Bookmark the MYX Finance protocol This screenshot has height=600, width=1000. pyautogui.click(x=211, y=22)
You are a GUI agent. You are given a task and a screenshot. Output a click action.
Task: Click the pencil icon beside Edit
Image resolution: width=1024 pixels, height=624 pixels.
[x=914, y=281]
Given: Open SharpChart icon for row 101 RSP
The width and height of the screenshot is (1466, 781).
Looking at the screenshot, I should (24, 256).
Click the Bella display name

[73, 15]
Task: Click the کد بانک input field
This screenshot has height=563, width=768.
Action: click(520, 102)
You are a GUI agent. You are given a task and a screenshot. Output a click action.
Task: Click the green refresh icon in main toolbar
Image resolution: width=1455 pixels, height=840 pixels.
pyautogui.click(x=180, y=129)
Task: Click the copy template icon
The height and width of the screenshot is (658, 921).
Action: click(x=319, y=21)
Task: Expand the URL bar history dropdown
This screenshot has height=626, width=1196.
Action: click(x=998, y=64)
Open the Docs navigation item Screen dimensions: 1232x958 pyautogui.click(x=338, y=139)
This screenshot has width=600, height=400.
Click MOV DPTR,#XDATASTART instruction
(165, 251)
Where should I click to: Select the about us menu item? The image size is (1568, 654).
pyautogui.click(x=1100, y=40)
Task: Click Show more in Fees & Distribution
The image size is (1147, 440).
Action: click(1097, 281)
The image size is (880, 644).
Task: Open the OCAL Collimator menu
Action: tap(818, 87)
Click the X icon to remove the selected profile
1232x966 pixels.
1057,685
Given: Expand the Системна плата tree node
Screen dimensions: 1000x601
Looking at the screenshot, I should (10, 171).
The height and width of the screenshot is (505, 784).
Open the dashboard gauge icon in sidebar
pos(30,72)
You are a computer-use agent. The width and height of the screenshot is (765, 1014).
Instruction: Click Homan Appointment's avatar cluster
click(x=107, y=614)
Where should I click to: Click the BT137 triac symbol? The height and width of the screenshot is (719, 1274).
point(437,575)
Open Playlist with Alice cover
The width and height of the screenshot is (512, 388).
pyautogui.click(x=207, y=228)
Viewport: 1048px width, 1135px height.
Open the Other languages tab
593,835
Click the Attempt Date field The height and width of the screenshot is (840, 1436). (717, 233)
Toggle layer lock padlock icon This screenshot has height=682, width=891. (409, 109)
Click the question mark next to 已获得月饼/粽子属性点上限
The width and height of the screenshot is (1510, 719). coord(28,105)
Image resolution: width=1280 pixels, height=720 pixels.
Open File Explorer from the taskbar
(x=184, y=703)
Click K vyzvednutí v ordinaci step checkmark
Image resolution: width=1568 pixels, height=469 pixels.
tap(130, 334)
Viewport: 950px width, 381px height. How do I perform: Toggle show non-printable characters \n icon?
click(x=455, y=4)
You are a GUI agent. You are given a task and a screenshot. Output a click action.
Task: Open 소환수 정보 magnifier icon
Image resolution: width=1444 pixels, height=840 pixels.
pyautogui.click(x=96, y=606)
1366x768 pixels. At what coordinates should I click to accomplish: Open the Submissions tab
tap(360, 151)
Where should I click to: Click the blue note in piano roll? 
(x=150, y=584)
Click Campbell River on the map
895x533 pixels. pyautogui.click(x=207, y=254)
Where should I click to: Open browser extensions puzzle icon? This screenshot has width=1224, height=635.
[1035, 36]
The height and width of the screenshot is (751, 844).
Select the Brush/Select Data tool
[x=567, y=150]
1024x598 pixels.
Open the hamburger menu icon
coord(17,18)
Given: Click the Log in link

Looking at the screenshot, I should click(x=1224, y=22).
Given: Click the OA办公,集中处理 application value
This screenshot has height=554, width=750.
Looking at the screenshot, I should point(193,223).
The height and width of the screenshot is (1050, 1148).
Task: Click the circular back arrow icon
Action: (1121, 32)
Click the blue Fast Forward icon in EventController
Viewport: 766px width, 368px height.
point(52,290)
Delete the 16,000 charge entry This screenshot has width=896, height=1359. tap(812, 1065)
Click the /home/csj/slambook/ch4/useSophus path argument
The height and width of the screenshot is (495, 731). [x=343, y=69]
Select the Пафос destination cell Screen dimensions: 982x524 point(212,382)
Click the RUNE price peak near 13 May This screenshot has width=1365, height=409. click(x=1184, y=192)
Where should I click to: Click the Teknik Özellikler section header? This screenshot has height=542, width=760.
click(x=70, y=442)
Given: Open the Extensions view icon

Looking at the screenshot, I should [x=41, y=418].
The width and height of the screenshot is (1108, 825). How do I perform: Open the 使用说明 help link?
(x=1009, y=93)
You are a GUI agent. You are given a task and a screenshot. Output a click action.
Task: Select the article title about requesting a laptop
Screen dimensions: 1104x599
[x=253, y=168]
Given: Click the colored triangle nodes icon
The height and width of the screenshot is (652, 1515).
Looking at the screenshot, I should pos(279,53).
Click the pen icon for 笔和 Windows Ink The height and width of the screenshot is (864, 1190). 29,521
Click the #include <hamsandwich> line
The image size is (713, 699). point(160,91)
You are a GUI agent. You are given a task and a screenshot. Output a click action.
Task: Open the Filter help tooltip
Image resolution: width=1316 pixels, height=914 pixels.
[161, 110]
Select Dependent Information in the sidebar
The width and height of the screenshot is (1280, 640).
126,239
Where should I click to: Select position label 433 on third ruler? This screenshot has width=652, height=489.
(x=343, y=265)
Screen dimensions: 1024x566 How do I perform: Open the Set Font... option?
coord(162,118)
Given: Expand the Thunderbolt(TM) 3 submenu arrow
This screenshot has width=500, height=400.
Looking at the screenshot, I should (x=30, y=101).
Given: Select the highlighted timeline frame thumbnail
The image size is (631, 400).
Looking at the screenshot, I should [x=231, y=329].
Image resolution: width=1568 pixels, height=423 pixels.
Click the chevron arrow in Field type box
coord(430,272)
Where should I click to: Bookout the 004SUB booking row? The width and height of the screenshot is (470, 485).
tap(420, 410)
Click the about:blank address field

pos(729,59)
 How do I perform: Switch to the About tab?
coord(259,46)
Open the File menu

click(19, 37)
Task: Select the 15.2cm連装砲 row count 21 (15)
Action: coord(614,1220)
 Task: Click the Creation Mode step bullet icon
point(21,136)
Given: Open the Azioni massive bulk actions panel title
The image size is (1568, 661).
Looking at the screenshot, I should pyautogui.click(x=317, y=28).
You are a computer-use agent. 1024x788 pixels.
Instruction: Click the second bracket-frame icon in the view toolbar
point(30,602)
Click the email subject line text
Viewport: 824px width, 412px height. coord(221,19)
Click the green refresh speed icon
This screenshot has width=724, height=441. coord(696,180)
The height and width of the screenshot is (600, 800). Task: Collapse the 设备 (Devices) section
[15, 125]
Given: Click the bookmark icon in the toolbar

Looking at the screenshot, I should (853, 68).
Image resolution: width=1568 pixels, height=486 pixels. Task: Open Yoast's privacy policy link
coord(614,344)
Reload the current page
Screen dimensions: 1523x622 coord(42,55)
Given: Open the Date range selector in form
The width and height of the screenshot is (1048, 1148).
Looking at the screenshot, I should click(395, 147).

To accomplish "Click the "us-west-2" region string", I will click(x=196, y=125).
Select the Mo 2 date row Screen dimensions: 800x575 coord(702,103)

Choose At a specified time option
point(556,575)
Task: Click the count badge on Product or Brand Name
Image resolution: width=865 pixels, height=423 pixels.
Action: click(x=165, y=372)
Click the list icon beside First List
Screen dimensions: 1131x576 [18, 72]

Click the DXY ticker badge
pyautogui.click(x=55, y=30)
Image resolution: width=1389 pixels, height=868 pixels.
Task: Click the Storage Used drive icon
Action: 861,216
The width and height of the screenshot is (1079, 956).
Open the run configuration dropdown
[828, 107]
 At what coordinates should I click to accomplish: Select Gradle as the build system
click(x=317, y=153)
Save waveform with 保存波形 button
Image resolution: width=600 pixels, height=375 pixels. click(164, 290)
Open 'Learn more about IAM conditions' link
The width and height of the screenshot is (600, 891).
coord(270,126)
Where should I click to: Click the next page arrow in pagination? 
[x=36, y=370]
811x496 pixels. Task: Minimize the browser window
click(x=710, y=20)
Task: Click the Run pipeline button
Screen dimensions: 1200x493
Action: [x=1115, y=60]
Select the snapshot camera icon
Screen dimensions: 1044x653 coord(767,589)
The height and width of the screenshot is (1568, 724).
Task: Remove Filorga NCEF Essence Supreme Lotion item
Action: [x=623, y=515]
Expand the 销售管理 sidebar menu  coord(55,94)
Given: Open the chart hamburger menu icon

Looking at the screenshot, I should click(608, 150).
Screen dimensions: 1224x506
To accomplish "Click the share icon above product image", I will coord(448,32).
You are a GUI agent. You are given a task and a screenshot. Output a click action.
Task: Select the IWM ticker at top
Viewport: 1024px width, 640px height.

= = = =

**EXERCISE AIM:** Identify each line of the material where the word "title" shows up, and copy it.

**ANSWER TO THIS PROBLEM:**
Task: Select the article title about requesting a laptop
Given: Open the Azioni massive bulk actions panel title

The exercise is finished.